Exploring DNA methylation profiles in the pathogenesis of human osteoporosis via whole-genome bisulfite sequencing

BackgroundOsteoporosis is a prevalent bone metabolic disorder characterized by reduced bone mass, disruption of bone microarchitecture, and increased bone fragility, leading to a heightened risk of fracture. This condition significantly impairs patients quality of life and increases mortality risk. Emerging evidence suggests that DNA methylation may play a crucial role in regulating the expression of genes related to bone metabolism, thereby influencing the development of osteoporosis. However, the precise relationship between DNA methylation and osteoporosis remains unclear and warrants further investigation. ResultsOur study revealed significant differences in both the quantity and ratio of DNA methylation between individuals with osteoporosis and non-osteoporosis controls, with differences predominantly occurring in CpG islands. GO/KEGG enrichment analyses highlighted distinct osteoporosis-related gene pathways.
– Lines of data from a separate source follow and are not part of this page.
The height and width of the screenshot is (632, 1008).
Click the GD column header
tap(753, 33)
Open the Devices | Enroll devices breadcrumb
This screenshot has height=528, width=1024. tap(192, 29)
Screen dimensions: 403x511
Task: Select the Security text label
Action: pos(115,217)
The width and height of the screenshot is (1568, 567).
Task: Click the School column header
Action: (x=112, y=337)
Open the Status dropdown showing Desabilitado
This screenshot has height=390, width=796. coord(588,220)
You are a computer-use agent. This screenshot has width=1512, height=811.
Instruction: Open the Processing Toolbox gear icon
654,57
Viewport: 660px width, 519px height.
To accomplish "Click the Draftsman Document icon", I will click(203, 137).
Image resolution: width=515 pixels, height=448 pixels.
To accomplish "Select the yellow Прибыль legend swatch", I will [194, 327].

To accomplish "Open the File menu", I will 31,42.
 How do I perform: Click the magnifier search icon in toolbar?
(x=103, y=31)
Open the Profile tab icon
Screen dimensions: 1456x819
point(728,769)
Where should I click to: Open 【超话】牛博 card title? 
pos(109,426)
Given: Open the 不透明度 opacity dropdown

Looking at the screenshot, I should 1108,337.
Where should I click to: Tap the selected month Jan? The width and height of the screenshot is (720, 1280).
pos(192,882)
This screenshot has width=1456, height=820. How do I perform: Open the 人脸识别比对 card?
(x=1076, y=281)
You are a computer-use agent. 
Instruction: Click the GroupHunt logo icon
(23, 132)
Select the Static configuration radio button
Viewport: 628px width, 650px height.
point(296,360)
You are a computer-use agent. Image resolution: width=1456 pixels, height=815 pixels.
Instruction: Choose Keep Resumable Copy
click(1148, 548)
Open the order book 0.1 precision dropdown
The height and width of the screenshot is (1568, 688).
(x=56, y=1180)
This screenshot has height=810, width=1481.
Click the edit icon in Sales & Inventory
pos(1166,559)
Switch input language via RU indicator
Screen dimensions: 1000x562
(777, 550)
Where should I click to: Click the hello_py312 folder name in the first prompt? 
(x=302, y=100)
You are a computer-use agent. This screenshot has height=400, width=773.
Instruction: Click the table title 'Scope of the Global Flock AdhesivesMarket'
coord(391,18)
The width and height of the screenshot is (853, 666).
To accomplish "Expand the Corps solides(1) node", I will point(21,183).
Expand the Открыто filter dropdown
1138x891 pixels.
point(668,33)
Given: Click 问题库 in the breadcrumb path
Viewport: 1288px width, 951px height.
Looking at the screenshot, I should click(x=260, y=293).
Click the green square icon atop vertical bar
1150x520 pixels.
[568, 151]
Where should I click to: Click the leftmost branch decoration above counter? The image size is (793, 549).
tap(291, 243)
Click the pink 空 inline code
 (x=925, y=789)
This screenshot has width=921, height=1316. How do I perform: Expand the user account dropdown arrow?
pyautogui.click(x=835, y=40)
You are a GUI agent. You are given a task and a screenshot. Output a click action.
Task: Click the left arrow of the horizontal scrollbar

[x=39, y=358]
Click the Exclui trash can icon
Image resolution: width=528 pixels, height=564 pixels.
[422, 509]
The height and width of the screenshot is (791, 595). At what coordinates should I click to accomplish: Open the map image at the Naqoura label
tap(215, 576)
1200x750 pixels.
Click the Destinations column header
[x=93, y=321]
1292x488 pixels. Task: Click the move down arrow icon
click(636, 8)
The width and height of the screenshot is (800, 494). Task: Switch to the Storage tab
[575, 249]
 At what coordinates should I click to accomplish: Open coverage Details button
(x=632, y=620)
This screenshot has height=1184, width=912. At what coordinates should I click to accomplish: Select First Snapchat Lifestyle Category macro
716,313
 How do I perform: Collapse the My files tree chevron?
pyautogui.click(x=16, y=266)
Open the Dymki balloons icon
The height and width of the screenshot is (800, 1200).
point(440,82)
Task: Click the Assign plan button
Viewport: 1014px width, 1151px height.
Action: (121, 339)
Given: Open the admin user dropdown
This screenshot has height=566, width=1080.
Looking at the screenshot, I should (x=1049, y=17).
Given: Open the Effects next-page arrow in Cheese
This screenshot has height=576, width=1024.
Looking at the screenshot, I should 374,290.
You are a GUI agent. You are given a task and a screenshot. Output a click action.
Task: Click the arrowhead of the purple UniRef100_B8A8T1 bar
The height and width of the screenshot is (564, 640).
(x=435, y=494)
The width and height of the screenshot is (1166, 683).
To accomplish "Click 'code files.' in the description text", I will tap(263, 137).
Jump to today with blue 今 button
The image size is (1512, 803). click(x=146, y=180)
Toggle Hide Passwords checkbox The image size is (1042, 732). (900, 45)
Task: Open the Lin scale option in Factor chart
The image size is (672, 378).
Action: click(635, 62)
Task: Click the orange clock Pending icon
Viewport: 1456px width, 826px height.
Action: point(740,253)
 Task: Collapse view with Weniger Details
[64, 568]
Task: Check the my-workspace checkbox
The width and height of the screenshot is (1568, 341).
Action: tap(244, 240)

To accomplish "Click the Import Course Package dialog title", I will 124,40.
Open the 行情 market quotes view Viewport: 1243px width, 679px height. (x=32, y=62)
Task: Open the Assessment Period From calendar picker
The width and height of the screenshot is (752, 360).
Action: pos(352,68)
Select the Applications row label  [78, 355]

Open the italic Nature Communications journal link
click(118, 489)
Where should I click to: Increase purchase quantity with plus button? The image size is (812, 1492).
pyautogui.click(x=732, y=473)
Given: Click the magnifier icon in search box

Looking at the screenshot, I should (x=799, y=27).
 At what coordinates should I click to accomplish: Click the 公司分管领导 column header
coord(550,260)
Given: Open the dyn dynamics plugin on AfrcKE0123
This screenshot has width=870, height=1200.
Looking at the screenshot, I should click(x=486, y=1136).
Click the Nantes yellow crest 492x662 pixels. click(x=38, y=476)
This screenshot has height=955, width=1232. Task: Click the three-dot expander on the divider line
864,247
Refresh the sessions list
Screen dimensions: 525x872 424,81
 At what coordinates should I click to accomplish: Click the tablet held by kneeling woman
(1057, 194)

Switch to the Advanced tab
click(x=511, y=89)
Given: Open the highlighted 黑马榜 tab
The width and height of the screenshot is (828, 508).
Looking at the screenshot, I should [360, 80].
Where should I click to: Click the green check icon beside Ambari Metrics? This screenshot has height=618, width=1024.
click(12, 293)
Notably, we identified six genes, MSX1, HOXD4, AXIN2, WNT5A, TGFB1, and STAT3, respectively, that are potentially involved in the pathogenesis of osteoporosis and are broadly involved in various diseases and biological processes. ConclusionsThese findings indicate distinct methylation patterns between osteoporosis patients and healthy individuals, with differential methylation levels in genes associated with osteoporosis. This research offers new insights into the epigenetic mechanisms underlying osteoporosis.